Rabbit Advocacy Animal Matters
Editorial: Exotic pets should fall under federal law
August 7, 2013 Calgary Herald
The RCMP is investigating the deaths of two Campbellton, N.B., brothers who were allegedly strangled in their sleep by an African rock python that escaped its glass enclosure. Regardless of the outcome of the investigation, it is time to bring Canada’s patchwork laws on exotic pets up to date.
The presence of the python in the Campbellton home is a call to action on all exotic pets. Most problematic is the lack of uniform federal regulation on the matter; instead, provinces and municipalities have been left to come up with their own piecemeal regulations.
In Alberta, for example, large constricting snakes aren’t allowed. In fact, according to Tyrone Smith, owner of Chaotic Xotic, a Medicine Hat reptile store, and The Canadian Mouseman, a supplier of reptile feed, in Alberta, African rock pythons would only be allowed to be owned by zoos. Smith told the Medicine Hat News that the largest python Albertans can legally have as a pet is the 10-foot-long olive python, which he says is “quite skinny” and can only wrap itself around its owner’s arm.
A new federal law, of course, should not be limited to snakes. Rather, it should cover all potentially dangerous exotic animals, and creating such legislation should not be a daunting task, despite the vast number of species that might fall under the law.
After a man’s pet tiger killed his girlfriend in British Columbia some years ago, the province in 2009 brought in a controlled alien species regulation. According to the B.C. government’s website, the law “controls the possession, breeding, shipping and releasing of alien animals (i.e. that are not native to B.C.) that pose a risk to the health or safety of people or the environment.” Tigers and pythons definitely fall into that category. So do poisonous spiders. Size and strength aren’t necessarily the determining factors.

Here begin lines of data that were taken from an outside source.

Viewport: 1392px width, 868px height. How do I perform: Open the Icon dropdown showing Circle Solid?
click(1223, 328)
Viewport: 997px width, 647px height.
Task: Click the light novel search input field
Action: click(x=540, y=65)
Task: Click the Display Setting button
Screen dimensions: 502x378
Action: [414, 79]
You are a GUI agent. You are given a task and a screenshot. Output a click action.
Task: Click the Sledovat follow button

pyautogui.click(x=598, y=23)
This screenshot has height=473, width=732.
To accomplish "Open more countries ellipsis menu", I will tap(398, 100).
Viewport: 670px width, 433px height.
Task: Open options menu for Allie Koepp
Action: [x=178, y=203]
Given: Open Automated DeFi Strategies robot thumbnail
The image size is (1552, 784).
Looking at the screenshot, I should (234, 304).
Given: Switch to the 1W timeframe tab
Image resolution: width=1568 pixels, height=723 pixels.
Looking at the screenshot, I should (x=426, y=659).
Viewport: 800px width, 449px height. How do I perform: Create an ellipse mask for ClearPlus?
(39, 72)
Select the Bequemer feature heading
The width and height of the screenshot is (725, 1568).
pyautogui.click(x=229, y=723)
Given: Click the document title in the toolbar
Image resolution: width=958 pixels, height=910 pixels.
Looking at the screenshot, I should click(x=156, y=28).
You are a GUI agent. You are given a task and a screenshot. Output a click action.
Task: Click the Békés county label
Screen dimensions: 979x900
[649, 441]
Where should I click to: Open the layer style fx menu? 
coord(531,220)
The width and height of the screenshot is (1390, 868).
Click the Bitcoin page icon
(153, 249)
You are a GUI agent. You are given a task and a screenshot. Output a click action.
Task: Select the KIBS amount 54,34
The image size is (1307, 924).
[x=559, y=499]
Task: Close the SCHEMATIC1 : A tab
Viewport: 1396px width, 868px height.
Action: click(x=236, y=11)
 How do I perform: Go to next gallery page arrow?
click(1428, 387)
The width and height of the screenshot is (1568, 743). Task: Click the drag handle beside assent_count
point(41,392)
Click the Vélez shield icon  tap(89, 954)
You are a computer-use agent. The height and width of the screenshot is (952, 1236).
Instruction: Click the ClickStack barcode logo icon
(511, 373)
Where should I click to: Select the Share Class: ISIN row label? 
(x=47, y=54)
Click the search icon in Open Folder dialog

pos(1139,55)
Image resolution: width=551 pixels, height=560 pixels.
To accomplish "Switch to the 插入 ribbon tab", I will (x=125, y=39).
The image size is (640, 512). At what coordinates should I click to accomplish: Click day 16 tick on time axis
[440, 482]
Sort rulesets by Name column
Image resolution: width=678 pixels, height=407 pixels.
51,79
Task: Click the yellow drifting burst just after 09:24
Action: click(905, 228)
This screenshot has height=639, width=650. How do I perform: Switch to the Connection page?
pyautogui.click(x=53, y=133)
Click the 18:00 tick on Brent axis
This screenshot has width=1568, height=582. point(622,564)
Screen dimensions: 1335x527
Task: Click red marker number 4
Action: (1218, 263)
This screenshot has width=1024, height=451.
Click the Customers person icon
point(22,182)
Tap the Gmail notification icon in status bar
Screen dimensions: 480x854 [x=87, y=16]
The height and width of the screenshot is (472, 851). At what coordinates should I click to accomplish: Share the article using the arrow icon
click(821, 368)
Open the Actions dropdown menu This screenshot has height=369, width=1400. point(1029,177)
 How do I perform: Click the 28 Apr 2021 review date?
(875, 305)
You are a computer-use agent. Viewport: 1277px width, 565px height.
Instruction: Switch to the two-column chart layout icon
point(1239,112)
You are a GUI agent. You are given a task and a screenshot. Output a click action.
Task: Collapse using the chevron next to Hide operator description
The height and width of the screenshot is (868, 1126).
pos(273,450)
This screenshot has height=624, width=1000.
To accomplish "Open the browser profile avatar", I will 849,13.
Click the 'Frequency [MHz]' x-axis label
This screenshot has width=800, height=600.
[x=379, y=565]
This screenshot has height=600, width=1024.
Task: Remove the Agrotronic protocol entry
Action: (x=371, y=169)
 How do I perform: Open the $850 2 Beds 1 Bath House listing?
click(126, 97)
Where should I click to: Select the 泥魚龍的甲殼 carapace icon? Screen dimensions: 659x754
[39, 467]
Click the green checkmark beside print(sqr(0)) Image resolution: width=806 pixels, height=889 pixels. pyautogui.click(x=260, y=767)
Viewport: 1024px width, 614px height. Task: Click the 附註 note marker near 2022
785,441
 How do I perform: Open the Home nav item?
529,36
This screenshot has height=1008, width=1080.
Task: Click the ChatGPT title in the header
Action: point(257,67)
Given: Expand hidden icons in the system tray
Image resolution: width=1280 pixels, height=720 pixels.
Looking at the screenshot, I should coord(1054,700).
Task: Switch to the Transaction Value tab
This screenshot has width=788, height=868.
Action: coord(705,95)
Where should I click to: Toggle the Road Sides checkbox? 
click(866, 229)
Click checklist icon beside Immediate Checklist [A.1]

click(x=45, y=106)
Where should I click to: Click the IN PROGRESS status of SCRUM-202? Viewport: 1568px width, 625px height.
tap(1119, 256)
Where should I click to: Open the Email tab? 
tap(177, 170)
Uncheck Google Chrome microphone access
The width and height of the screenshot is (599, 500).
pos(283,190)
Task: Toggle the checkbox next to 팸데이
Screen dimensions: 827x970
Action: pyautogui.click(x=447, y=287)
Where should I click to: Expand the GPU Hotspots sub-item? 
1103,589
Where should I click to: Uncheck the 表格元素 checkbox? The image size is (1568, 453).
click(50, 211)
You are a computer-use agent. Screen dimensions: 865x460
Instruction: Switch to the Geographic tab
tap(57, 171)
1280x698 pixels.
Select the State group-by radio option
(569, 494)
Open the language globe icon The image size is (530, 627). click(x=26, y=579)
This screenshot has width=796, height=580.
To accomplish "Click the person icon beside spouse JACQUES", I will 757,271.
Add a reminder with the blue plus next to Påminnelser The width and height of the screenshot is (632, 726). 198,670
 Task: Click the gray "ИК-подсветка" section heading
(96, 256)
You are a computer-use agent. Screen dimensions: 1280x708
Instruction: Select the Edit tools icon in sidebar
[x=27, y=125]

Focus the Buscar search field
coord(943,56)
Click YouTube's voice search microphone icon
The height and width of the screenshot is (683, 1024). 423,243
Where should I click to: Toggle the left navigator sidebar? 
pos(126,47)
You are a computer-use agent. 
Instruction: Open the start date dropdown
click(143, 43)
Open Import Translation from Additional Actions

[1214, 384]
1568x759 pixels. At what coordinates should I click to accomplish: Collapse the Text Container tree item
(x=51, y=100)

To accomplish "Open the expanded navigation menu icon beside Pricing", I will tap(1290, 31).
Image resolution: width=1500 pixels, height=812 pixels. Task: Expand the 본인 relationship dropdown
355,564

One could, of course, argue that dogs and cats also pose health and safety risks, but that kind of stalling tactic in opposition to the law would be frivolous and should be ignored, as there is an enormous difference between domesticated animals and wild or even tamed wild animals.
There is every reason in the world for people to keep dogs and cats as pets — and none at all for them to keep dangerous snakes, spiders, lizards, tigers, lions or other animals that normally live in the wild or in zoos. If it can kill — whether by poison, by constricting, or by some other mode of attack — then an exotic species belongs on the banned list.
The B.C. list is exhaustive and contains things like coyotes, as well as bears, dingoes and monkeys. There are 848 species alone of prohibited reptiles. The law grandfathers in pets acquired before it came into effect, while prohibiting owners from breeding or releasing them.
B.C.’s law is a model for comprehensive federal legislation that would replace the confusing jumble of provincial and municipal bylaws and regulations now in place. The tragic deaths of brothers Connor and Noah Barthe is enough impetus for the feds to act now and bring in a dangerous, exotic pet ban.